Michael Zusman's introduction to wrestling came in the fourth grade.

"I ended up really liking it," he said.

As a fifth-grader, Zusman decided he enjoyed wrestling so much that he wanted to participate in the offseason, and he started training at 11 years old with former Belarus Olympic wrestling coach Sergei Kitaev through the Columbus Wrestling Club.

Now a New Albany High School senior, Zusman is wrestling for the school and still is learning under Kitaev -- and a little more about himself through his senior-seminar project.

The 18-year-old also has two wrestling training trips to Russia with Kitaev under his belt, with the most recent being last summer.

For his senior-seminar project, Zusman created a one-hour documentary about his summer trip, recording video with his smartphone.

Senior seminar is a New Albany High School graduation requirement in which students research an idea and create a product or complete a project; they must document 80 hours of work for the project.

"I basically tried to film anything," Zusman said.

He said he wanted to make sure he had enough footage.

"The more, the better was my philosophy," he said.

Zusman said Kitaev makes the voyage once a year with some of his wrestling students, traveling across Europe to participate in wrestling training camps and competitions.

The first time Zusman went on one of these trips, he had just finished eighth grade. He and his father, George, vacationed in Europe before meeting Kitaev and the other students, Zusman said. Together, they went to Belarus and the cities of Moscow, St. Petersburg and Smolensk in Russia.

Zusman said he enjoyed watching how the other students -- who primarily were high school seniors and college students -- trained. Observing them made him see possibilities for his own training, he said.

Although the trip was his first visit to Russia, Zusman had been speaking Russian since he could learn to talk. He didn't learn English, he said, until he went to day care.

Although his parents met in the U.S., they both were born abroad. His father moved from St. Petersburg just before the Soviet Union's collapse; his mother, Svetlana, made the trip to the U.S. from Ukraine in the mid-1990s, Zusman said.

Zusman's grandmother, Valentina, took care of him when he was a child, and she spoke Russian, Zusman said. At home, he watched Russian TV shows but never got a sense of what life was like in Belarus and Russia until he visited there, he said.

During his second trip with Kitaev, Zusman said, he again visited Smolensk in Russia, as well as Minsk in Belarus, during a monthlong trip in June.

He filmed training sessions and competitions for his documentary, as well as people he had met and scenes from nature. For example, in Smolensk, the group traveled into the countryside, where Zusman was able to film fish in a river.

Although he knew how to edit video using Apple's iMovie program, Zusman decided to learn how to use a more advanced editing program, Adobe Premiere Pro, to assemble his documentary, he said.

His decision to obtain lots of footage, he said, paid off during the editing process.

In addition to learning how to use a new program, the project helped him hone his wrestling skills, Zusman said.

Going abroad gave him the opportunity to wrestle with athletes who have styles and techniques that are different from those he uses because countries have slight variations, Zusman said. The experience helped him be a more versatile competitor, he said.

Traveling internationally helps wrestlers a great deal, Kitaev said. Still, he said, differences in grappling are not dictated so much by style but by knowledge.

"It's how much you know, and how much you can use," he said.

Kitaev said he travels abroad every summer, taking high school students, college students and adults with him.
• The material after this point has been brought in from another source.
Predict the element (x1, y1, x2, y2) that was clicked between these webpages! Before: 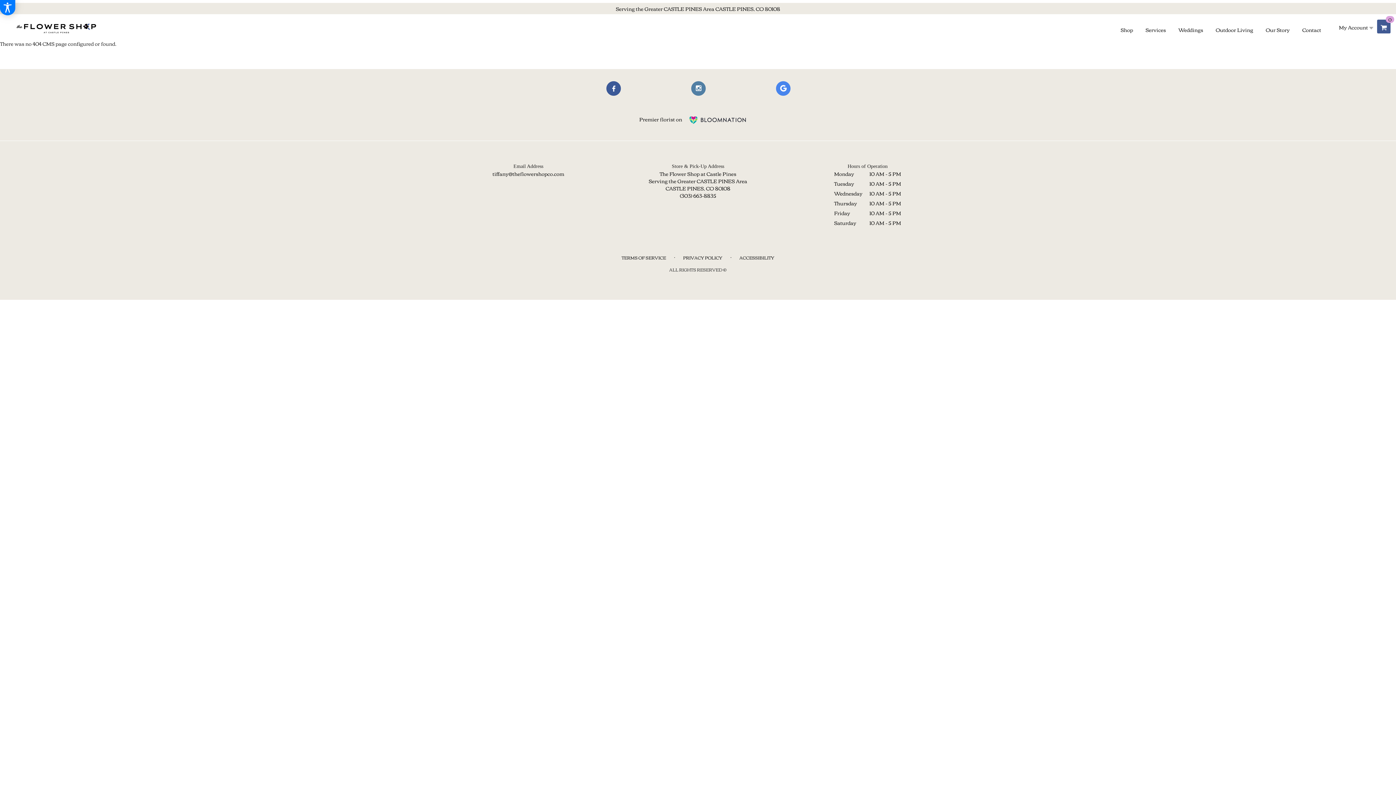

Now 57, Kitaev has been wrestling since age 7, he said. He served as the Olympic freestyle head coach for Belarus at the London 2012 Summer Olympics, and he is the master coach at the Columbus Wrestling Club.

Kitaev said he met Zusman through the wrestling club.

At the time, Zusman was tall and skinny, Kitaev said. When Zusman started practice, other wrestlers defeated him easily, he said.

Kitaev said he figured he would not see Zusman again, but the boy returned, proving himself to be a focused, patient student.

"He was really hardworking," Kitaev said.

For his part, Zusman, who is now 6 feet tall and 145 pounds, describes Kitaev as an "amazing coach."

Zusman's wrestling career won't end after he graduates high school.

Thus far, he has been accepted to Georgetown University and Ohio State University. He said he wants to join a wrestling club in college, where he wants to study business or economics and, eventually, law.